AS THE COMPLEXITIES of the gigantic Flame computer virus are dissected, the blame game has begun. The nefarious application came to light after data was deleted from hard drives in Iran’s oil ministry several weeks ago, with Israel being seen as likely culprits by Iranian officials and security analysts alike.
Indeed, Israel’s vice prime minister Moshe Ya’alon did little to stop these rumours yesterday when he said: “Israel is blessed with high technology and we boast tools that open all sorts of opportunities for us.”
Despite Ya’alon’s barely-veiled boasts, due to the complexities of the coding involved in Flame, it is unlikely that Israel – or any other nation – will be held accountable. It is this inability to pinpoint the genesis of such attacks which makes this manner of cyber warfare so appealing to nation states.
“It’s about plausible deniability,” says Vitaly Kamluk, chief malware expert with Kaspersky Lab, enlisted by the UN’s Geneva-based International Telecommunications Union to investigate the threat a few weeks ago.
“There are no traces that can point to one organisation or any country with Flame,” he adds. “We followed the controls of the malware but we discovered that there are more than a thousand different servers [involved] located in different countries, all geographically spread out, so it’s unclear where is the central country.”
Sophos senior technology consultant Graham Cluley suggests that for rogue nation states, “the beauty of an internet attack is your ability to hide your tracks and to be relatively anonymous no matter how big the attack is”.

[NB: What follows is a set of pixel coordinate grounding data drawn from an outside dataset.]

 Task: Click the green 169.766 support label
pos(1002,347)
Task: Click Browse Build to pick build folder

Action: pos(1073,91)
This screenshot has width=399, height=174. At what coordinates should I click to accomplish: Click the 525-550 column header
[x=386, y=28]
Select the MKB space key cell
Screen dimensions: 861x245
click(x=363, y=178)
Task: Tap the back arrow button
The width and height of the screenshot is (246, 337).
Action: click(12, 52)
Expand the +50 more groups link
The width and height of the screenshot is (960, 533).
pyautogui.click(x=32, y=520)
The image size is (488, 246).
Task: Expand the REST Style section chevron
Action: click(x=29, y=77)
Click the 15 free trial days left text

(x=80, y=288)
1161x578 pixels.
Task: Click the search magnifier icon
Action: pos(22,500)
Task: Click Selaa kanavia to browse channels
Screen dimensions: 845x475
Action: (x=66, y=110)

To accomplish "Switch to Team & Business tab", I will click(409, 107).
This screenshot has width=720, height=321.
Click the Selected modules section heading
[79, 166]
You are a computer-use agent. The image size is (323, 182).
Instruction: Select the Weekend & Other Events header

DCU law and government lecturer Dr Maura Conway says the “blanket of anonymity” has been a factor for various governments to launch similar attacks for several years. “In all aspects of warfare and intelligence gathering, plausible anonymity is key.”
There are a number of factors that mark Flame out as unique. For one thing, it is estimated to have sat undetected on Iranian computers for two to five years collecting data. Its size is fascinating as well, with its combined applications bulking it up to about 20MB, as opposed to smaller threats such as the Stuxnet worm which infiltrated Iran’s nuclear program in 2010 which was “20 times smaller”, according to Cluley.
“The benefit they get out of this size of file is that it looks normal,” says Mikko Hyppönen, chief research officer with security specialists F-Secure. “Flame looks like your average application, not the encrypted, hidden malware we’re used to seeing. It’s big, it has libraries and it’s hiding in plain sight. It might seem odd, but it worked, it went undetected for years. You can’t argue with that.”
Hyppönen says the other fascinating stat is that compared with Stuxnet, or other attacks such as the data-grabbing Duqu virus, this did not infect hundreds of thousands of computers to get what it needed. Kaspersky and Symantec, which was also brought in to investigate Flame, have found fewer than 600 incidents of the virus, pointing to each infiltration being very deliberate.
There were 189 attacks in Iran, 98 incidents in the West Bank, 32 in Sudan, 30 in Syria and other Flame detections found in Lebanon, Saudi Arabia and Egypt. Businesses, academics, private individuals and government agencies were all victims.
Gavin O’Gorman, who acts as threat intelligence security response manager with Symantec, was made aware of the threat posed by Flame late last week, and from the company’s Dublin offices he collaborated with colleagues in the US and Japan over the weekend to analyse just what they were looking at.
“It is so comprehensive, Flame is easily the largest threat – in terms of code size – we have ever encountered. It has a huge number of modules in it so it has got an awful lot of functionality.“
These functions include reporting on network resources, stealing specific files, capturing screenshots, evading more than 100 security products, recording audio through a computer’s built- in microphone and even scanning for nearby Bluetooth devices to take information from them.
“It can also serve as a beacon, signalling other devices that this virus has infected,” Kamluk says.
Looking at the complexity involved, Martin Libicki, a senior scientist with non-profit global policy think-tank Rand, says that while “we can all only speculate for now”, in all probability this was the work of a nation state.
“You get to that conclusion because there doesn’t seem to be any money at the victim end and cyber criminals tend to go for money not data,” he adds.
“Cyber criminals are specific in their methods, in other words they have ‘cased the joint’ and they know what they want to do get. It seems to be targeted, unlike Stuxnet, which was a worm which basically spread willy-nilly. This was meant to be absorbed within particular determined networks.”
This minor number of infiltrations may be key to it remaining undetected for years. There are other possible reasons for this as well though.
Uri Rivner, chief strategist with another security behemoth RSA, compares Flame to “the Nasa rovers that were sent to Mars and meant to work for a few months, but then Houston realised they could hold out in the conditions for a few years. I think that’s what happened here. The software probably widened its capabilities over time and widened the data it was able to look at.”
Be it Israel, the US or any other country responsible for Flame, O’Gorman, Hyppönen, Cluley and Kamluk all agree there are likely to be more of these subtle cyber espionage viruses currently at work across the globe.
As Kamluk points out, Flame was not the original target of Kaspersky’s UN-prompted investigations, rather it was stumbled upon while another threat was being investigated.